ピカソはキュビズムを踏み台にして、芸術世界を広げていったと言えますが、キュビズムは誰が見ても圧倒されるジャンルの抽象芸術である反面、誰からも愛されるタイプの様式ではなかったため、ピカソは更なる応用を試みて絵画形式を発展させていきました。

「コートを着た自画像」から6年後に製作された「アヴィニョンの娘たち」は、美しくない女性の集合体であり、顔が奇形して、3次元に生きる我々の想像力とピカソのビジョンが合致しないところがあります。しかしそれらは、ピカソの幾何学的発想の結晶であったと言えます。

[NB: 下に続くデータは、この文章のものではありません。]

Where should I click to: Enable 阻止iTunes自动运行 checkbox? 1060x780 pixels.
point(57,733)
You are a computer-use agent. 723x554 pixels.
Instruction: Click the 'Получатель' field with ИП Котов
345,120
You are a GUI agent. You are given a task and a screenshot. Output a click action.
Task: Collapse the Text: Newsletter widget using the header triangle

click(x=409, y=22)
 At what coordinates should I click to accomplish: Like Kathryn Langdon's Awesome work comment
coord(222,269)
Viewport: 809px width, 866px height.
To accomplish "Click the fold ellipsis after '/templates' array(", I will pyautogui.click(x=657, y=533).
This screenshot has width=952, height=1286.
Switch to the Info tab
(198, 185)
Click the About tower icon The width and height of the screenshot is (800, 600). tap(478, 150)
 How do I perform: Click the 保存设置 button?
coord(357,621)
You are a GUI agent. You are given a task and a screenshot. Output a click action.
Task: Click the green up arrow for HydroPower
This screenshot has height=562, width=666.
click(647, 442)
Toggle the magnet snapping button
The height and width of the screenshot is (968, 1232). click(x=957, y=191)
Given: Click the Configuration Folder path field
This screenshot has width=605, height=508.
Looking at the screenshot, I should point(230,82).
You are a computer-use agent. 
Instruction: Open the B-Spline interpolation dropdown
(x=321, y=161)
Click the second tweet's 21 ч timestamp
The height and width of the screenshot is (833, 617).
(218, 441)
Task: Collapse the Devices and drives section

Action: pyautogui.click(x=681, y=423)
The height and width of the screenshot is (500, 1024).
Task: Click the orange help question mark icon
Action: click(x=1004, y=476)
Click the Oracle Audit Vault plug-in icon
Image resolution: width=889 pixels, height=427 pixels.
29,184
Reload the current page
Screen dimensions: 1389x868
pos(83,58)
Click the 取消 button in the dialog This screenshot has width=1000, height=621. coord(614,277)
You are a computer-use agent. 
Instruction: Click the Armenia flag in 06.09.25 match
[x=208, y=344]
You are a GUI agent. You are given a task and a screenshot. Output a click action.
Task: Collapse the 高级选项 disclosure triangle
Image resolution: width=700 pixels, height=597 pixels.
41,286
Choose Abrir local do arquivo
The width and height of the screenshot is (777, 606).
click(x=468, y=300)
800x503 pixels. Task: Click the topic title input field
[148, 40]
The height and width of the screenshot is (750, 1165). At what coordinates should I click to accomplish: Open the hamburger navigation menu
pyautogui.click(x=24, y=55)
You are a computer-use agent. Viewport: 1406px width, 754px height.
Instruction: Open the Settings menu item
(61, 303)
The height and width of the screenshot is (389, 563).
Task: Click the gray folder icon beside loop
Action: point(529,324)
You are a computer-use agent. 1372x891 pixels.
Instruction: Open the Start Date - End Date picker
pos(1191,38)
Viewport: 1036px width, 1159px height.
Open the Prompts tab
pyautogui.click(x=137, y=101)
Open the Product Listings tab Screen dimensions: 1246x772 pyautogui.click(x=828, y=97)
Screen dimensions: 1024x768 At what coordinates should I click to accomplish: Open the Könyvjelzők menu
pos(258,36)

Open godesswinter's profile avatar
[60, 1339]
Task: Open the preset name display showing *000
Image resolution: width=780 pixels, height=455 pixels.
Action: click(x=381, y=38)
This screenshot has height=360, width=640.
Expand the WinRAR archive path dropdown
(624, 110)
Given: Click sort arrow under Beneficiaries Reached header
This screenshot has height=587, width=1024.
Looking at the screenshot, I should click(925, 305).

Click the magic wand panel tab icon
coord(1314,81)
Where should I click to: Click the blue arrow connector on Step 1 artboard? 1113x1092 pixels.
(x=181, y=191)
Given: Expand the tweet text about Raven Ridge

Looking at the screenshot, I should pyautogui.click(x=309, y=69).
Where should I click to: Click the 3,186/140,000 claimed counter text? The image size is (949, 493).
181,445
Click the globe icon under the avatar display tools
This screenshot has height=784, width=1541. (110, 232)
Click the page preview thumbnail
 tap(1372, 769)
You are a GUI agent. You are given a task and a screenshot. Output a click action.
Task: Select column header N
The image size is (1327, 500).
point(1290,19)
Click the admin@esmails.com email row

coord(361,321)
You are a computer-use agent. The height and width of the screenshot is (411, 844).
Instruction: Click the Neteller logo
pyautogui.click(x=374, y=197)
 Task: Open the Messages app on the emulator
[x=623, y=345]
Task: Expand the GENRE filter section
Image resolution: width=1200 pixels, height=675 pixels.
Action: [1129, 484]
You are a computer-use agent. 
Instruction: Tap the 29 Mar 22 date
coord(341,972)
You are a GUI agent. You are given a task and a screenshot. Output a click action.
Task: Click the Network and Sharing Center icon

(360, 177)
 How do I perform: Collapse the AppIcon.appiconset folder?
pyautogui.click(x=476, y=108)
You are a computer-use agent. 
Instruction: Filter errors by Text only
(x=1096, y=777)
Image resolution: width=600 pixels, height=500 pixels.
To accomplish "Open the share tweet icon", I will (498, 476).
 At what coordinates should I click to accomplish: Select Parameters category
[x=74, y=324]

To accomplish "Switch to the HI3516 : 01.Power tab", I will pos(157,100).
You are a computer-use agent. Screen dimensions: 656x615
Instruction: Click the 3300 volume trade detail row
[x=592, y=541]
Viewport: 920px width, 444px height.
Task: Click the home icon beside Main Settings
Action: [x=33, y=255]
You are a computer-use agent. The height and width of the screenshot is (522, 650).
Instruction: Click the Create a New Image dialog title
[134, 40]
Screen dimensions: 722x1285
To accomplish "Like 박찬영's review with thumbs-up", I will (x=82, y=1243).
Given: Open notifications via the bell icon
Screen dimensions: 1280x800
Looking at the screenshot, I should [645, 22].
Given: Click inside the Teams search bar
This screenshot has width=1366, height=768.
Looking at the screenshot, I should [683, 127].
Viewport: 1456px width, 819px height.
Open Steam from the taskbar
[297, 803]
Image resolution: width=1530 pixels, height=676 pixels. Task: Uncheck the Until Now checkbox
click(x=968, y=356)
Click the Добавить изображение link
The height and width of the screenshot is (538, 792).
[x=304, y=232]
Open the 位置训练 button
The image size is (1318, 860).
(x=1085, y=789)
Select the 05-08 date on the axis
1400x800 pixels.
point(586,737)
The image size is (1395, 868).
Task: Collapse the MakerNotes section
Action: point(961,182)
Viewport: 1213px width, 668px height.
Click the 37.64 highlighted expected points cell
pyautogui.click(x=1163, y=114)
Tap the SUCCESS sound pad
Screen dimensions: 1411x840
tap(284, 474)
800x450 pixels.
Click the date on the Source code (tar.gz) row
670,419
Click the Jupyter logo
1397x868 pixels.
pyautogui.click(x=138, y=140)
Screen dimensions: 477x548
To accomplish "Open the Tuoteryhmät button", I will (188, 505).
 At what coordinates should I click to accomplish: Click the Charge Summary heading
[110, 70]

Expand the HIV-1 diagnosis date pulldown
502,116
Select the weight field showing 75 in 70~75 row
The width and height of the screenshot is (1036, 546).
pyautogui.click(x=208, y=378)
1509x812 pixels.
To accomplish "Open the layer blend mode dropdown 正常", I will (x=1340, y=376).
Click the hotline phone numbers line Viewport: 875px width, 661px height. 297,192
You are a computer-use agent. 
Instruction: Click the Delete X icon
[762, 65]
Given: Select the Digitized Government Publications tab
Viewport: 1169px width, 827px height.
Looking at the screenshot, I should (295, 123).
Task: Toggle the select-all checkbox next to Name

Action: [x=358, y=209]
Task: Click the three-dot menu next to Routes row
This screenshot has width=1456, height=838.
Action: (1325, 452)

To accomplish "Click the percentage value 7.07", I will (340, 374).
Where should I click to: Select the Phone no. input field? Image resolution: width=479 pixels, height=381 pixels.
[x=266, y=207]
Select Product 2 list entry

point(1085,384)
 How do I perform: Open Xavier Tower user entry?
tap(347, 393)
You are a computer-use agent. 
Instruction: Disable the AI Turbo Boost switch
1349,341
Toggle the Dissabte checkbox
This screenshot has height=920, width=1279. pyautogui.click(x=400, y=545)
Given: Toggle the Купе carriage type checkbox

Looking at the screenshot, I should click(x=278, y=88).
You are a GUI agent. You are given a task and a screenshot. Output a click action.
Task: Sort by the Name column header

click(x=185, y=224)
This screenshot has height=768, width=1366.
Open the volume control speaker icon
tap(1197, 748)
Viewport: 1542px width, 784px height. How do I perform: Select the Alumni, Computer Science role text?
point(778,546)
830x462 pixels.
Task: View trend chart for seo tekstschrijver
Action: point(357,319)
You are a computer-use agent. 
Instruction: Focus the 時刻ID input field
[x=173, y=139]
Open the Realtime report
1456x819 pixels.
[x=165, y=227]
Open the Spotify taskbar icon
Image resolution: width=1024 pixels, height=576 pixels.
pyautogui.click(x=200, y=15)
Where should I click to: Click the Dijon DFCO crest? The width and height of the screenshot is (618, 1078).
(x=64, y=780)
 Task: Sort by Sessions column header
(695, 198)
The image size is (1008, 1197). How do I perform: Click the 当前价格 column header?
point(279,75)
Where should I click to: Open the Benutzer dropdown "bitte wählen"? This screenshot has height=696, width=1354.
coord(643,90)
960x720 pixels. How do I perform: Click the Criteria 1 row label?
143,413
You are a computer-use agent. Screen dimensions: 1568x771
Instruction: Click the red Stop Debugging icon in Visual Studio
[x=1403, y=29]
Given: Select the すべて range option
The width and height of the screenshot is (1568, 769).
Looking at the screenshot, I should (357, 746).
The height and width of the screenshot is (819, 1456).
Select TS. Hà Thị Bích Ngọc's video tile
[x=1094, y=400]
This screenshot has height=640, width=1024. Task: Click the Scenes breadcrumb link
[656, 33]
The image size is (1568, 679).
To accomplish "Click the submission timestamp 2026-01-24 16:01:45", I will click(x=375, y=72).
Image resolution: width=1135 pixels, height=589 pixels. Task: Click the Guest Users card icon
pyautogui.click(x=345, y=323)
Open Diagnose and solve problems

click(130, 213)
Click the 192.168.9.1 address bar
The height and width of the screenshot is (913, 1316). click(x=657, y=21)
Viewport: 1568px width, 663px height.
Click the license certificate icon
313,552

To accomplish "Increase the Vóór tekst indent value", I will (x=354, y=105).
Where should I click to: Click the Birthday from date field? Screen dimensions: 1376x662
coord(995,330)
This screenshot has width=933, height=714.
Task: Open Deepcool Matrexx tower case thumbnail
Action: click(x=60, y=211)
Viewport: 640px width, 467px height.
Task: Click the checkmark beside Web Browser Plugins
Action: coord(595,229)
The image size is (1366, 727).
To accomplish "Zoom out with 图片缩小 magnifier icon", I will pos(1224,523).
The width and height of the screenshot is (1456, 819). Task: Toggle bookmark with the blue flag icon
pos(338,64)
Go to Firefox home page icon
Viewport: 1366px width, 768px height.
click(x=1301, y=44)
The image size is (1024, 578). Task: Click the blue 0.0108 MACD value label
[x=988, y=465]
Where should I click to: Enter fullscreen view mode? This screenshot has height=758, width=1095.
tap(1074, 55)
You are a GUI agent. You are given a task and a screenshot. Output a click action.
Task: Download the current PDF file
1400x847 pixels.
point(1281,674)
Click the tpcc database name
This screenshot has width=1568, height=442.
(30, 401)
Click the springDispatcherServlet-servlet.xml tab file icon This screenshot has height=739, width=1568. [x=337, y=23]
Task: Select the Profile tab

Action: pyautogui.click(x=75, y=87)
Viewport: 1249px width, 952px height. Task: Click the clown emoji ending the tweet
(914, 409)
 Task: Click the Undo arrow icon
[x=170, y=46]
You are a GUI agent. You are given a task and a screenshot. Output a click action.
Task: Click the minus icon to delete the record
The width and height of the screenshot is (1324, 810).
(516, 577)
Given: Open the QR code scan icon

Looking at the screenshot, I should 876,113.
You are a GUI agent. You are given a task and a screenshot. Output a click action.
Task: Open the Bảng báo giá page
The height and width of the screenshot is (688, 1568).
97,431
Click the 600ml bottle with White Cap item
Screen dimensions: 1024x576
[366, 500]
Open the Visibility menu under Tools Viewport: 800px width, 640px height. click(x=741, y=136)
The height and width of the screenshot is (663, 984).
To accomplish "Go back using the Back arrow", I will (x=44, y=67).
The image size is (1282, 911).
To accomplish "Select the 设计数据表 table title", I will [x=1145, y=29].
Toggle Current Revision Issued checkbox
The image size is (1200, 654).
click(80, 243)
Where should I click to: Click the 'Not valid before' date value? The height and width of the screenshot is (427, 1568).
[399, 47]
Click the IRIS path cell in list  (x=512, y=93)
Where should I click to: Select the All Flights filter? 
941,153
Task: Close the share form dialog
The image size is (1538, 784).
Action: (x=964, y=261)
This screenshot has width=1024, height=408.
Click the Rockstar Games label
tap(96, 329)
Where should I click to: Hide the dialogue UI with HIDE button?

1900年、ピカソが19歳の時に初めて訪れたパリは、美しい花で彩られた色彩溢れる街でした。その4年後、ピカソはパリへ移住しましたが、友人のカサヘマスは、恋人とのいさかいから、拳銃自殺を図ります。この出来事があって後、ピカソの作品は暗い印象へと変化しました。

23歳のピカソは貧くはありましたが、常に恋人フェルナンド・オリビエがいて、ピカソを懇親的に支えつづけました。そしてピカソの絵画作品は、グレードが増していき、底知れぬエネルギーに翻弄されながらも、フェルナンドの優しい顔が何枚もキャンパスに投影されていったのです。